A Google employee has claimed that Adobe is currently blocking the latest publication of HTML5.
Ian “Hixie” Hickson – who is also a member of the HTML5 working group – explained that Adobe’s objection to the latest iteration of HTML5 has not yet been made public.
However, AppleInsider’s Prince McLean opined that Adobe was “now working” to block the HTML5 specification, particularly in “the realm” of the canvas element.
“While HTML5 is often contrasted with Flash as a means for supporting video playback, the new HTML5 canvas element presents a direct threat to Flash as a way to add animation or navigation elements to a webpage,” wrote McLean.
“The HTML5 canvas element also supports the creation of web games, advertisements, and other interactive content, a feature set that will make its adoption a direct threat to Adobe’s Flash platform.”
McLean concluded that Adobe has been working to “incite interest” and talk about Flash, particularly on the iPhone, iPod touch and the new iPad – none of which support the popular platform.

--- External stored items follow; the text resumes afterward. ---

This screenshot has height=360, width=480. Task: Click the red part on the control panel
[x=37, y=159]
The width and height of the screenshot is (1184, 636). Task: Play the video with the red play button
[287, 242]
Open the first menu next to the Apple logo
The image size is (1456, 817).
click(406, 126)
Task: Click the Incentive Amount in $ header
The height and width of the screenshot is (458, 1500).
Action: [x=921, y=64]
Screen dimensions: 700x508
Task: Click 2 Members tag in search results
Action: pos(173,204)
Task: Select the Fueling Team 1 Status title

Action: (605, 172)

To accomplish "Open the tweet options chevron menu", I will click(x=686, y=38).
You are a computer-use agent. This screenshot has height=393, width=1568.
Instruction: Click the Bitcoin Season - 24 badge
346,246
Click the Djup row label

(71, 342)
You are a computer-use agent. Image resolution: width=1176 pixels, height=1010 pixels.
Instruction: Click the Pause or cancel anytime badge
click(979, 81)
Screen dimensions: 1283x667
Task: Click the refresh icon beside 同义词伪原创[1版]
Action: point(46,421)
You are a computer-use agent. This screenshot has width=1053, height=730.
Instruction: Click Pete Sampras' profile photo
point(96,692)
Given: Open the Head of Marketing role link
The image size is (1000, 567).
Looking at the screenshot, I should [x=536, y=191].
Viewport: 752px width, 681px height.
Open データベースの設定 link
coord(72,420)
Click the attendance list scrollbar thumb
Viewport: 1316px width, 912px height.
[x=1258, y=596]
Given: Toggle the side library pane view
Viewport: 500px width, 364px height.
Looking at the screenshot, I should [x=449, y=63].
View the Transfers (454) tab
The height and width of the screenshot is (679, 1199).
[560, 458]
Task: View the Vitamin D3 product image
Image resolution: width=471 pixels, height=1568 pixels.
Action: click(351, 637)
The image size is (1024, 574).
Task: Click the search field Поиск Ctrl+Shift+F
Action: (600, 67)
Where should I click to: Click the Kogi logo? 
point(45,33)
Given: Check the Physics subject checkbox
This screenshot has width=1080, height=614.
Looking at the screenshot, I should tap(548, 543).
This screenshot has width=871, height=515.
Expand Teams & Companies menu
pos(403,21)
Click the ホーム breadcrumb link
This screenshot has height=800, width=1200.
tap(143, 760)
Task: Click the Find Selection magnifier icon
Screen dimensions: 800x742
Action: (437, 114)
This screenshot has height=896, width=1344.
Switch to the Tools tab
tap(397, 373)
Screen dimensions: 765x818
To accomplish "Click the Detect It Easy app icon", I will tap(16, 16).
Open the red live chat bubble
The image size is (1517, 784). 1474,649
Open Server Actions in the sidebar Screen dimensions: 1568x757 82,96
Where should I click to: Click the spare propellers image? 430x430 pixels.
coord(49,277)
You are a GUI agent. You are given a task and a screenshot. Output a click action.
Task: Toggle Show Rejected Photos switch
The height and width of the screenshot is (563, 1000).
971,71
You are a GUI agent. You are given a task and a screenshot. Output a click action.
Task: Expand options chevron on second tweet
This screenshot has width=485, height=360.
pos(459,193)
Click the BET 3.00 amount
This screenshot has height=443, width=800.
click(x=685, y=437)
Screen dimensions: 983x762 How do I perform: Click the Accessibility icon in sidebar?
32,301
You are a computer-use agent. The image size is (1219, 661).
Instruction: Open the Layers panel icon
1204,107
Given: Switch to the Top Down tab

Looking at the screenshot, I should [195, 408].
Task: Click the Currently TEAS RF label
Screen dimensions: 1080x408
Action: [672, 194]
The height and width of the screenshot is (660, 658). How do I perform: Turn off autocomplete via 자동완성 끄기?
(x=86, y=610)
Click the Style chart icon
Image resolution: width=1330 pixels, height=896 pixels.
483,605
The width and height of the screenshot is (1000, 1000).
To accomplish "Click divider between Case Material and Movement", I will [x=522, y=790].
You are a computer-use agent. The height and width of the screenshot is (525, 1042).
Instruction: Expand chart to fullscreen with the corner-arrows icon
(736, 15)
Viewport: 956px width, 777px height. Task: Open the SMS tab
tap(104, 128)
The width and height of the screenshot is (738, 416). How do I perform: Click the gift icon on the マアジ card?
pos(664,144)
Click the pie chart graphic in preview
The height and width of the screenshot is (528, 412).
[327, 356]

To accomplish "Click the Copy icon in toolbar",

Nevertheless, Thom Holwerda of OSNews explained that Hixie’s contention “appears to be untrue.”
“First, Adobe’s complaint is not a secret at all – it’s a procedural thing that was posted to a public mailing list February 5. Second, this complaint is not blocking HTML5. I’m not a particular fan of Flash, or Adobe in general, but it seems like the torches and pitchforks were taken out of the sheds a little too soon on this one,” clarified Holwerda.
“When I first encountered Hixie’s blog post, I was quite angry, but after spending some time reading the mailing list posts in question, from the people actually handling the matter first-hand, it became quite clear it’s all just a storm in a teacup. You can obviously read the mailing list thread yourself so you can make up your own mind.”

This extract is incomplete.